# 12LW Manual



## j21moss (Apr 27, 2004)

well I know this will sound kinda stupid, but I just got back into 12th scale racing for the 1st time since Snowbirds of 2002. What I'm looking for is a manual for the Associated 12LW Manual. I have one that is in pieces and would like to get it back together to run to have some fun but having a hard time finding one. Any ideas???? I do have a manual for the 12L and 12LC but some things look different on the LW version..please help a brother out!!


----------



## nickcacc (Apr 21, 2004)

j21moss said:


> well I know this will sound kinda stupid, but I just got back into 12th scale racing for the 1st time since Snowbirds of 2002. What I'm looking for is a manual for the Associated 12LW Manual. I have one that is in pieces and would like to get it back together to run to have some fun but having a hard time finding one. Any ideas???? I do have a manual for the 12L and 12LC but some things look different on the LW version..please help a brother out!!

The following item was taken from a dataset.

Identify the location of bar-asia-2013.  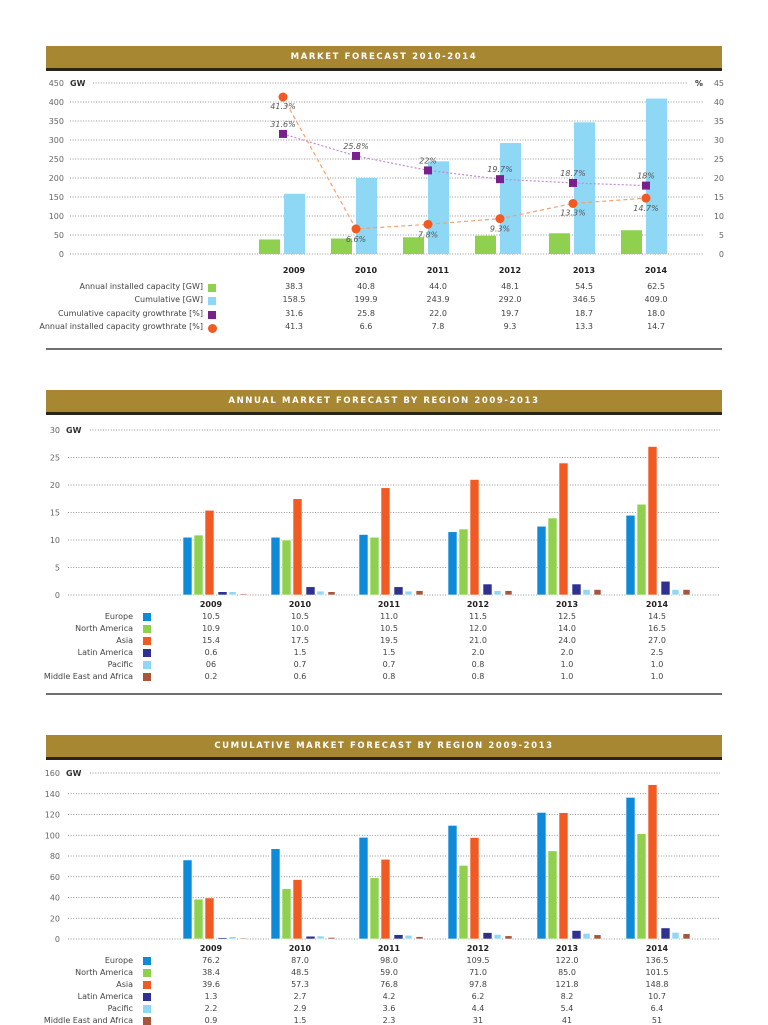
(564, 876).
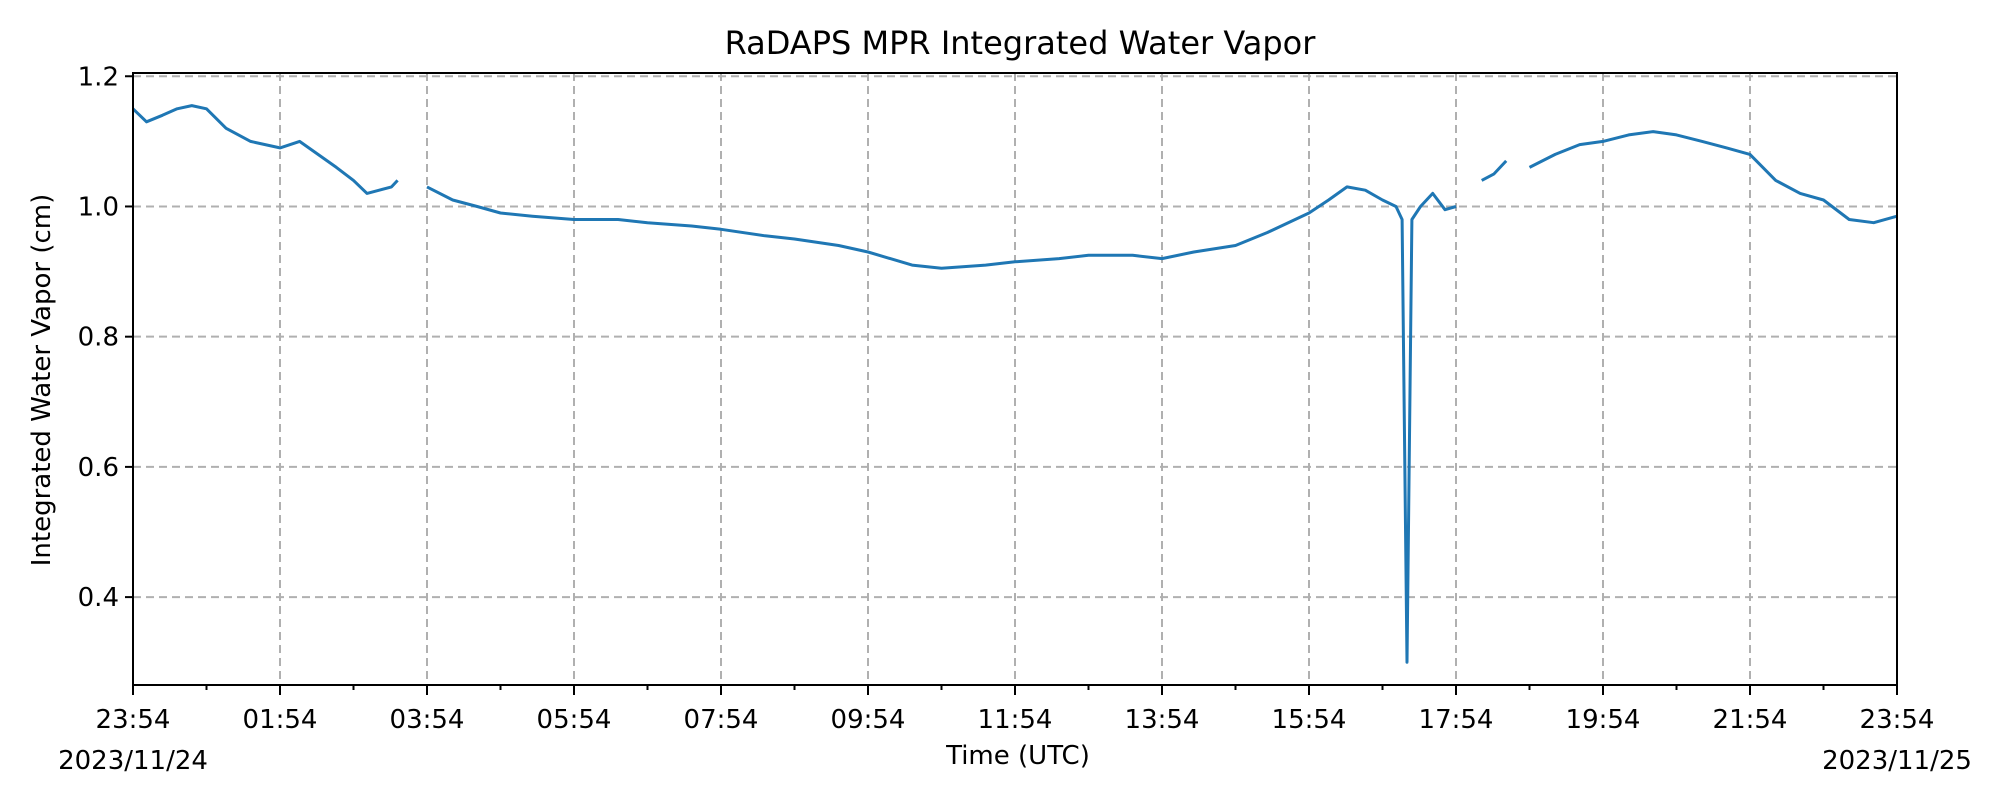  I want to click on y-tick-label: 1.2, so click(98, 77).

It does sound kinda stupid since I'm trying to give you a Carpet Knife!!! But try this site, no LW but every other 12L...

http://67.199.85.166/resources/resources.php


----------



## j21moss (Apr 27, 2004)

been there and done that homie boy!!! any other ideas???? I said i would take the carpet knife!!! sheez.. just like a woman!!! LOL


----------



## hacker3 (Nov 16, 2006)

Moss I have what you are looking for mint condition RC12LW manual 

Tracey @ Nick's Hobby shop Fort Wayne 
PH#260-483-3939 closed Tuesday and Wednesday. 12:00pm - 9:00pm all others

let me know and you can get a copy of what you need from it


----------



## j21moss (Apr 27, 2004)

k will give ya a call.. if possible faxing info would be great!!! Thanks!!


----------